Gaslamp Quarter Association Senior Marketing Manager Dan Flores says the Ciampas are not alone. The association’s restaurant membership reports that about half their customers come from the surrounding neighborhoods. Another large customer component consists of those in town for conferences at the San Diego Convention Center, says Flores.
Attracting local residents to restaurants in the Gaslamp Quarter is no easy feat, particularly with competition from eateries in Horton Plaza, Flores says. Promotional efforts have included prominent window signage, direct mail, the annual Taste of the Gaslamp and a Gaslamp-specific gift certificate program that began last year.
“Downtown residents are busy people,” Flores says. “There’s competition for their attention span. There’s no magic bullet.”
In conjunction with the Padres ballpark, the Gaslamp Quarter Association is putting together a marketing campaign that would give Compadres Rewards Club members coupons to area restaurants and retailers.
Casual, family-oriented restaurants so far have been able to lure locals on their way to a game, while upscale restaurants have had more difficulty. To that end the Gaslamp Quarter Association is devising restaurant advertising campaigns targeted to Padres fans sitting in corporate box seats.
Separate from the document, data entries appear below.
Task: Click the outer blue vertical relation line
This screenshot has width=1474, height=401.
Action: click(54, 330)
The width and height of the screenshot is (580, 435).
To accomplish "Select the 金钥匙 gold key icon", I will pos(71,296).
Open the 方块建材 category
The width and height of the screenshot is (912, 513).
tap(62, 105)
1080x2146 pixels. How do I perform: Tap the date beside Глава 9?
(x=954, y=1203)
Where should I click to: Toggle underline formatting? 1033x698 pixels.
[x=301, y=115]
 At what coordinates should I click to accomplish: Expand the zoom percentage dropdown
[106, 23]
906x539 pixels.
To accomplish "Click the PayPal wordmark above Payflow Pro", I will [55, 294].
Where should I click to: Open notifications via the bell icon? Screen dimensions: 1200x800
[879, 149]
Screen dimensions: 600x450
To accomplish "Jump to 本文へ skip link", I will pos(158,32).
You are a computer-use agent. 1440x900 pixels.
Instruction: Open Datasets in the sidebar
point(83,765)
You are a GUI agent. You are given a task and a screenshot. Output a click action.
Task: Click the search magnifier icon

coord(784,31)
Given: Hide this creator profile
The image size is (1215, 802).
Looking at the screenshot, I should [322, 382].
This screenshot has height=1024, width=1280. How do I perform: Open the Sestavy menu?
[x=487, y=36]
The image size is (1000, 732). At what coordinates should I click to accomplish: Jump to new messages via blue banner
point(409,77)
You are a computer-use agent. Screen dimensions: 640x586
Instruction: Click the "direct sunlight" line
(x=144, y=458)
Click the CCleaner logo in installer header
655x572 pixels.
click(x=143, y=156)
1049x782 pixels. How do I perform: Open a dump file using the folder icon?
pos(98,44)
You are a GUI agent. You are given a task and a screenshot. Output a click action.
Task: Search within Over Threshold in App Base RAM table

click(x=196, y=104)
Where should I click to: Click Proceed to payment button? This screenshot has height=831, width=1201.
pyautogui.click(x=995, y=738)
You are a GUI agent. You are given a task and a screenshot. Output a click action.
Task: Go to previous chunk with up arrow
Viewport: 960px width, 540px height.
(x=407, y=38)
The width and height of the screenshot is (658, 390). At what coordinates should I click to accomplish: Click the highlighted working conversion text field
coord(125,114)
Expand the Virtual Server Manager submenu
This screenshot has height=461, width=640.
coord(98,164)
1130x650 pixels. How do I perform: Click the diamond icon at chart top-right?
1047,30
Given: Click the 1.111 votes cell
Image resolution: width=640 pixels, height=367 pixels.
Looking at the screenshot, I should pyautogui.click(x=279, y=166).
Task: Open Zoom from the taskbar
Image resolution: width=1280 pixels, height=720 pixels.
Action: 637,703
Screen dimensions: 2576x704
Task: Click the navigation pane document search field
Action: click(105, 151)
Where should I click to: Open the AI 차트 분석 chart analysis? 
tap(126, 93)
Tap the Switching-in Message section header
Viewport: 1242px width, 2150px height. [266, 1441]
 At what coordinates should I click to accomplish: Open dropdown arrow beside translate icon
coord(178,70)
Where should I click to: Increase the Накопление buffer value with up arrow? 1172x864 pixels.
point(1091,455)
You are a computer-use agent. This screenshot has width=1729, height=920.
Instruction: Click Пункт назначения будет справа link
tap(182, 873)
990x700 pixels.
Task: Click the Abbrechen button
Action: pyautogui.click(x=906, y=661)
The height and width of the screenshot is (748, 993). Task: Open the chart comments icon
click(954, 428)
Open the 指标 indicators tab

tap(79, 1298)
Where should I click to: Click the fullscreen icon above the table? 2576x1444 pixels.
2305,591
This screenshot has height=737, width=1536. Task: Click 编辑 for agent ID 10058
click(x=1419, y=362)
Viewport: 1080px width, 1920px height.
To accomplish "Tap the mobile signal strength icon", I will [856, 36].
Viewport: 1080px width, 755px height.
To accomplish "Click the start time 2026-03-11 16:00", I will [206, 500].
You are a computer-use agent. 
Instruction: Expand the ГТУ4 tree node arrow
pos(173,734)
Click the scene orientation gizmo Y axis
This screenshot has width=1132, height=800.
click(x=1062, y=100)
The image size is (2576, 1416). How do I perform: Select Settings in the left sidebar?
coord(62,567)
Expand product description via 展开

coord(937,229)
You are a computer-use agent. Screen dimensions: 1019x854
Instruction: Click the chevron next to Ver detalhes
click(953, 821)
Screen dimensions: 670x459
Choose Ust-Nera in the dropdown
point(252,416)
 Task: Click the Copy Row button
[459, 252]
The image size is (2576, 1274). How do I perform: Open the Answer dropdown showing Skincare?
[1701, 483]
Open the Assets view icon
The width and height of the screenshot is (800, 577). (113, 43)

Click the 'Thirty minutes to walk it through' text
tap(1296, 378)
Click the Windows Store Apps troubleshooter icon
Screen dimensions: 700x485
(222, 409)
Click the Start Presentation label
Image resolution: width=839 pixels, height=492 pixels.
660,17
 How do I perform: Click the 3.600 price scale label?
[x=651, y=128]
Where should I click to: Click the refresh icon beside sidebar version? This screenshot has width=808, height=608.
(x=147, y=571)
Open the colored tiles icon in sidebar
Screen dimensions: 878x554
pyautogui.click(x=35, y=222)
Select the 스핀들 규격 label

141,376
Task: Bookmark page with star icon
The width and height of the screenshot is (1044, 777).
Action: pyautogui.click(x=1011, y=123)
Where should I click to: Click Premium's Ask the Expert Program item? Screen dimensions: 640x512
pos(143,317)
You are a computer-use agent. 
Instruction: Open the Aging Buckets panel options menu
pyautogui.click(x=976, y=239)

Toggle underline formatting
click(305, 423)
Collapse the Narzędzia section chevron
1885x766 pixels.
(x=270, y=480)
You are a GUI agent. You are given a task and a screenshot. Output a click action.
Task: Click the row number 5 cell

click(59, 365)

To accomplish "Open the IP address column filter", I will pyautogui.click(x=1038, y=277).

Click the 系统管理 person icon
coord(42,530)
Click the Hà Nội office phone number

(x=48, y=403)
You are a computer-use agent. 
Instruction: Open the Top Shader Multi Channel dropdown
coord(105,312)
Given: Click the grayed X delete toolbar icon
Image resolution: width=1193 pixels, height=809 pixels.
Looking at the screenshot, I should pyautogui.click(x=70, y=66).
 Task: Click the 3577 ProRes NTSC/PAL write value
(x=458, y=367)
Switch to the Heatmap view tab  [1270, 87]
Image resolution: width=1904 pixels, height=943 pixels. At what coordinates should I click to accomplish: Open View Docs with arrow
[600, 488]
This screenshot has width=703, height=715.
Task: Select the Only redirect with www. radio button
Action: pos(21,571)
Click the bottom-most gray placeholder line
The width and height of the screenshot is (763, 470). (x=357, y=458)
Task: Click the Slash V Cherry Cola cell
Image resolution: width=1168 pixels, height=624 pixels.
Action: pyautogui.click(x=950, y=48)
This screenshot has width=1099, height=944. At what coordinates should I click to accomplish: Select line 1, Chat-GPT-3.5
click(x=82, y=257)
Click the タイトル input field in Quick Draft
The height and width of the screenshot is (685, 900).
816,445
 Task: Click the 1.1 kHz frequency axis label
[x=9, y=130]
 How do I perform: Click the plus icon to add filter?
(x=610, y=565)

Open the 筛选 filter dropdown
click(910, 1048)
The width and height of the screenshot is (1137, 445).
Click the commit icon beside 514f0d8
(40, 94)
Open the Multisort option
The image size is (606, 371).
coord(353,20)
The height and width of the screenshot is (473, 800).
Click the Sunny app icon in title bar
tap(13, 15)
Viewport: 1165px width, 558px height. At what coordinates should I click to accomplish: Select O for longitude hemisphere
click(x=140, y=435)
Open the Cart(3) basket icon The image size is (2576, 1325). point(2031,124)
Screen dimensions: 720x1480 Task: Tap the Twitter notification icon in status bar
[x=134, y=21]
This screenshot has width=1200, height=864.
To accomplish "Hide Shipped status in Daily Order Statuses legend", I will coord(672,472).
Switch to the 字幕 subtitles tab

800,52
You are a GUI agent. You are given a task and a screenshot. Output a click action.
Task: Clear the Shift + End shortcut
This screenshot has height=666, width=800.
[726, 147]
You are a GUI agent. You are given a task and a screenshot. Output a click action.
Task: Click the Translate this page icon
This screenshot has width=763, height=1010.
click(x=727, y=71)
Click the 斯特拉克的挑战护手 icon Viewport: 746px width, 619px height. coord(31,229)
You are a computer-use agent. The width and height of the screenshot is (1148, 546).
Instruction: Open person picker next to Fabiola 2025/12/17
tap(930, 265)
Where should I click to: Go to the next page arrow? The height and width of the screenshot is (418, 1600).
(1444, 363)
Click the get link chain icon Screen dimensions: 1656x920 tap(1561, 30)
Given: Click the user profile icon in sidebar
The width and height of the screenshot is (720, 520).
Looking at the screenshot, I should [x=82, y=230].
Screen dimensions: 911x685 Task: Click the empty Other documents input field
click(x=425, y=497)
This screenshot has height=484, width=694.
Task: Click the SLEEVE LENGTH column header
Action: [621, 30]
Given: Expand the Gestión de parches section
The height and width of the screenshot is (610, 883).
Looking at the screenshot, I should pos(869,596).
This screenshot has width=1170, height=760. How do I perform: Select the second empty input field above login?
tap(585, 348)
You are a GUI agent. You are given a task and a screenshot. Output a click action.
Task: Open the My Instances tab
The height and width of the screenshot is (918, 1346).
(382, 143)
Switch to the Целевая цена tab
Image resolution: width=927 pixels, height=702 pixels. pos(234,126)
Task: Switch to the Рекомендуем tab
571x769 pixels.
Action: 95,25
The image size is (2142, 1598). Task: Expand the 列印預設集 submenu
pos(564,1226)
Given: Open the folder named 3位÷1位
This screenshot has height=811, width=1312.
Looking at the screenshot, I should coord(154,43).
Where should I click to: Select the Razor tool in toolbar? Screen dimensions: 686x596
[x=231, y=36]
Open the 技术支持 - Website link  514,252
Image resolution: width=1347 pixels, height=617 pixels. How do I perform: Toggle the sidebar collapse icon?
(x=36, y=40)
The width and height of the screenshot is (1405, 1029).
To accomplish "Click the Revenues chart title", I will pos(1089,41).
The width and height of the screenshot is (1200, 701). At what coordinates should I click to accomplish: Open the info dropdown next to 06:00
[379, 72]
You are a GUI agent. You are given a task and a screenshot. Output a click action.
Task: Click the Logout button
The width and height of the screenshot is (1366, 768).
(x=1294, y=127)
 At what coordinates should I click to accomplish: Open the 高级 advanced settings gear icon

The Downtown Communications Council, an ad hoc group of local public relations executives, meanwhile is working to create a “passport” program to promote local dining. “We’ll offer discounts to encourage people new to the area to explore,” says Derek Danziger, who chairs the group and is spokesman for the Centre City Development Corp. The concept is to allow residents to fill up their “passport” with stamps from participating Downtown restaurants.
The Downtown Residential Marketing Alliance is a joint promotional effort by 17 Downtown builders and partners, including CCDC and the Downtown San Diego Partnership. The alliance also has made efforts to encourage Downtown residents to sample local cuisine, says Chris Wahl of Southwest Strategies, which conducts research and marketing for the DRMA.
The alliance recently sponsored a free cooking class at Chive restaurant attended by about 75 local residents. “The idea was to show people you can get gourmet food from various places Downtown,” Wahl says.